Con motivo de las tertulias, desde muy temprano se intensificaba la actividad en la cocina –amplia, con tragaluz y protegida por San Pascual. Durante las pausas musicales, las mujeres salían de allí con charolas llenas de botanas que llenaban la casa de otros aromas: el de los condimentos que se mezclan también con los recuerdos.

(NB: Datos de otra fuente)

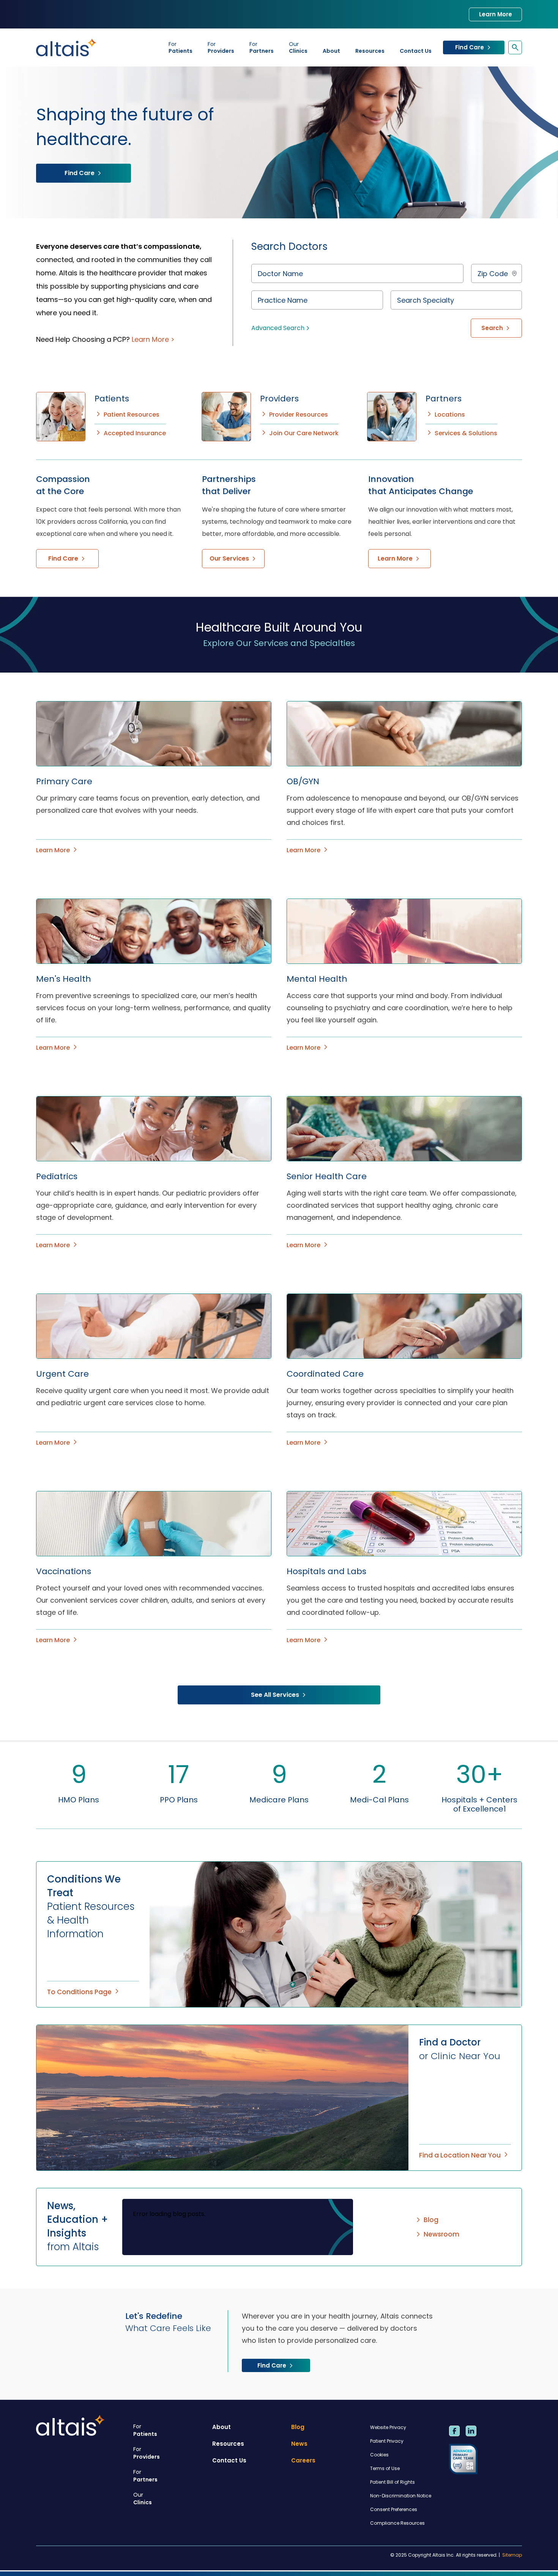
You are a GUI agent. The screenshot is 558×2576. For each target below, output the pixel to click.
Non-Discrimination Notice (400, 2495)
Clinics (298, 47)
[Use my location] (514, 273)
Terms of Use (385, 2468)
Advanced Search (277, 328)
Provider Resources (298, 414)
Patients (180, 47)
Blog (431, 2219)
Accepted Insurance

Por lo general, siempre al anochecer, se interrumpía el concierto para que Zaira (polvos de arroz, vestidos con una larga historia), la memoriosa declamadora, exhibiera su disposición a estremecerse o llorar en ciertos pasajes de sus poemas predilectos. Los aplausos de la concurrencia eran espontáneos y sinceros; sin embargo, a quienes entonces éramos niños, tanta emotividad nos causaba risa y, para no cometer una descortesía con la declamadora, huíamos a algún rincón de la casa para desahogarnos con libertad.

IV

El broche de oro de aquellas tertulias eran los solos de clarinete a cargo de don Fausto Bermúdez, un viejo solitario, ya casi ciego, que llevaba en el bolsillo de su saco un recorte de periódico con la reseña de su única actuación como solista. Al término de su actuación comenzaban las despedidas y las promesas de un nuevo repertorio para la próxima sesión.

Algunas veces, llevada por la emoción y la nostalgia, fui a ver la casa. Nunca me atreví a pedir permiso de entrar, aunque me hubiera encantado recorrer la sala –siempre olorosa a nardos– donde, lento y como ajeno al tiempo, sonaba el tic tac del reloj. Habría sido feliz al subir las estrechas escaleras que conducían a la amplia terraza y a la habitación que era también estudio y biblioteca. Estantes. Un retrato a lápiz firmado por un artista inolvidable. Una cortina de brocado decolorada por el sol.

En cuanto llegó a la ciudad, Leonor quiso comprobar la noticia que había recibido en mi mensaje y me pidió que fuéramos a ver el terreno donde había estado nuestra casa. En cierta forma la reconstruyó citando nombres y momentos gratos. Al fin se dio cuenta de que nuestra permanencia allí, además de dolorosa era inútil, y nos alejamos. Quedó atrás y para siempre cuanto había sido clave de nuestra vida: los rosales, el tablero bicolor de la estancia, el aroma de los nardos, San Pascual y, envolviéndolo todo, los prolongados solos de clarinete.